#### [EXTRACTED TEXT]
▼▼▼

BluGlass says that its remote-plasma chemical vapour deposition (RPCVD)-grown buried activated p-type gallium nitride (p-GaN) layers can help to address the LED industry’s critical challenge of efficiency droop (where the light emission efficiency of an LED falls as operating power is increased), resulting in many existing high-powered LEDs being operated outside their peak efficiency. Incremental efficiency improvements continue to be a major objective for LED makers.

A potential resolution of efficiency droop is multi-junction or cascade devices (LEDs or laser diodes as examples).

BluGlass claims that RPCVD-grown buried activated p-GaN layers are a critical building block to enable the tunnel junction, which in turn allows multiple LEDs to be grown in a continuous vertical stack and interconnected in a single, high-efficiency chip (a cascade LED). As a result, less power is needed to deliver the desired light output, potentially eliminating efficiency droop and significantly increasing device performance.

▲▲▲

#### [THINGS TO DO]
a) Decide whether each statement agrees with the passage on BluGlass's p-GaN layers. Answer yes or no, and quote the words from the passage that decide it.
(i) Efficiency droop is a fall in an LED's light emission efficiency as operating power rises.
(ii) A cascade LED needs more power to deliver the desired light output.
(iii) Multi-junction or cascade devices are offered as a potential resolution of efficiency droop.
b) Answer these questions from the passage on BluGlass's p-GaN layers.
(i) What remains a major objective for LED makers?
(ii) Which two kinds of device are given as examples of multi-junction or cascade devices?
(iii) What does BluGlass claim the buried activated p-GaN layers enable?
c) Set down the part of the passage on BluGlass's p-GaN layers that starts at "BluGlass says that" and ends at "diodes as examples).".

#### [RECORD SET]
▼▼▼

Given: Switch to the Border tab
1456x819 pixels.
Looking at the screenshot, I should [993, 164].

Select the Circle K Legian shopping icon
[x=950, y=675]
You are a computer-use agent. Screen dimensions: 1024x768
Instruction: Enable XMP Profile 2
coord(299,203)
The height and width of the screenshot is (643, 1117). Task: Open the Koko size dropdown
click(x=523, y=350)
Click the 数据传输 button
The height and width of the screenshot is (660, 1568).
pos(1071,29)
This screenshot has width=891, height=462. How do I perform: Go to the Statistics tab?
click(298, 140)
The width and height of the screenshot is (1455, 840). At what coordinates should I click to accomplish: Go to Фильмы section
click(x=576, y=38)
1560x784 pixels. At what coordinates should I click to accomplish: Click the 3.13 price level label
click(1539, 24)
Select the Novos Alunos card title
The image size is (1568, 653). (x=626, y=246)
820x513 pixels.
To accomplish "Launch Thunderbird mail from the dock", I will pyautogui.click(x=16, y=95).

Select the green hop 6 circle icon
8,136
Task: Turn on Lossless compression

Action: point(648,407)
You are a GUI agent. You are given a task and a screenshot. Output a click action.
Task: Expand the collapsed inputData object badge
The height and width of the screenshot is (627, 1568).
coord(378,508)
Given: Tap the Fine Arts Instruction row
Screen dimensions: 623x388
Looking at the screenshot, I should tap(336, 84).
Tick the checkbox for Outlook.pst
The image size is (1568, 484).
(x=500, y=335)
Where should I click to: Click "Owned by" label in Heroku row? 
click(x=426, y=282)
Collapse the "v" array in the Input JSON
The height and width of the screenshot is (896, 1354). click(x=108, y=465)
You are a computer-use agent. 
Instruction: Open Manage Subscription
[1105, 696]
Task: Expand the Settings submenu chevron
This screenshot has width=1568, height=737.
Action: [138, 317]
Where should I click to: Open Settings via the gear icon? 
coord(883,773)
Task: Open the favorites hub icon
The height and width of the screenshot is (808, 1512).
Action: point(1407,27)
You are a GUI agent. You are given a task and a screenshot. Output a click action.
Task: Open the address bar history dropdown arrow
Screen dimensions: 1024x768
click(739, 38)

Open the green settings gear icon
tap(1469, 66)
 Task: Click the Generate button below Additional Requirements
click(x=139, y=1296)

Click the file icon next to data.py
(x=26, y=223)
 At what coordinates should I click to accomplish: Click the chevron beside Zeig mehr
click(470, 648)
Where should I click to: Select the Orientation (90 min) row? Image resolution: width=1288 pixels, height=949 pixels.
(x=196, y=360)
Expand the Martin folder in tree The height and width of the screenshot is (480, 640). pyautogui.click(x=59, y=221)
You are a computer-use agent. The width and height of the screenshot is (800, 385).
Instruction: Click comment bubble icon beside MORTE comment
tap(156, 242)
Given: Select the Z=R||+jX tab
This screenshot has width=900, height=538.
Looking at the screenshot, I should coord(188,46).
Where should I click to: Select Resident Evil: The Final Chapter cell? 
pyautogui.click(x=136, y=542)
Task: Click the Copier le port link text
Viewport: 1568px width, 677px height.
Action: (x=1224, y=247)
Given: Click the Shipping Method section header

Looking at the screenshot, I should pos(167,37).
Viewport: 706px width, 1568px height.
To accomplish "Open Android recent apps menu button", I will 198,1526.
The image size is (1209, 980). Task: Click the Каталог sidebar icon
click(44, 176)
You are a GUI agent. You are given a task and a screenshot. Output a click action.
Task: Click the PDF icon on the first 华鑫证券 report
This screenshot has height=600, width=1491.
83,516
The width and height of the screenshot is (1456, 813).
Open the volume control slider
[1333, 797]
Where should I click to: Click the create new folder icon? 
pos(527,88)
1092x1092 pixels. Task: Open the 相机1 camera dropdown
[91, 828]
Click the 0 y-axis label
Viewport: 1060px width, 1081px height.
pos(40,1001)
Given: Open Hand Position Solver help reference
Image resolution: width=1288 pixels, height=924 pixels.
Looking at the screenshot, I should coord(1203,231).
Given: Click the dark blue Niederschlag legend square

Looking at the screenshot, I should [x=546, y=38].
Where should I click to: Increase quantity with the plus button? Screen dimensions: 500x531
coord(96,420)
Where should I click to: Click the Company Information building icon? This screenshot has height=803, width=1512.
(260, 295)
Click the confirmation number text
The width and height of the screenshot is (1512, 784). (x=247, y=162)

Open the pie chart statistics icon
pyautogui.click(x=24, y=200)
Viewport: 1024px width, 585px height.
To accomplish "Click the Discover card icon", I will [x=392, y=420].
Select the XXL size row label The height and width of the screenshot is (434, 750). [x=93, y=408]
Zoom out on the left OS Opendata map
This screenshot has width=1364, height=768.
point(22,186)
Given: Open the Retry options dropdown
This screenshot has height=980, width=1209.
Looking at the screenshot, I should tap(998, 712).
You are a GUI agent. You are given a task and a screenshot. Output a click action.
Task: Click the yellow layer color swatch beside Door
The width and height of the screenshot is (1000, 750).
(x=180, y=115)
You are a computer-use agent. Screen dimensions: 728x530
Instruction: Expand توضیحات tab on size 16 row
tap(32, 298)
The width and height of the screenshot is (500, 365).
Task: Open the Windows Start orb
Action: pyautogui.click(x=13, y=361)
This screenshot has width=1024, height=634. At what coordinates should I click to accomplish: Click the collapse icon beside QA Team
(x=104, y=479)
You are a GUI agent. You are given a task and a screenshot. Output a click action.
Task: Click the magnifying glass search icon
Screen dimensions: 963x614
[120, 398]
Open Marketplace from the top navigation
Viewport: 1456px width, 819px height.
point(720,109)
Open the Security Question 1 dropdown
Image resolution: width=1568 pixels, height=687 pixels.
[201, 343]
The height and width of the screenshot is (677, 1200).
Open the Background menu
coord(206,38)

▲▲▲

#### [COMPLETE ANSWERS]
a)
(i) Yes: "where the light emission efficiency of an LED falls as operating power is increased"
(ii) No: "less power is needed to deliver the desired light output"
(iii) Yes: "A potential resolution of efficiency droop is multi-junction or cascade devices"

b)
(i) Incremental efficiency improvements
(ii) LEDs and laser diodes
(iii) The tunnel junction

c)
BluGlass says that its remote-plasma chemical vapour deposition (RPCVD)-grown buried activated p-type gallium nitride (p-GaN) layers can help to address the LED industry’s critical challenge of efficiency droop (where the light emission efficiency of an LED falls as operating power is increased), resulting in many existing high-powered LEDs being operated outside their peak efficiency. Incremental efficiency improvements continue to be a major objective for LED makers.

A potential resolution of efficiency droop is multi-junction or cascade devices (LEDs or laser diodes as examples).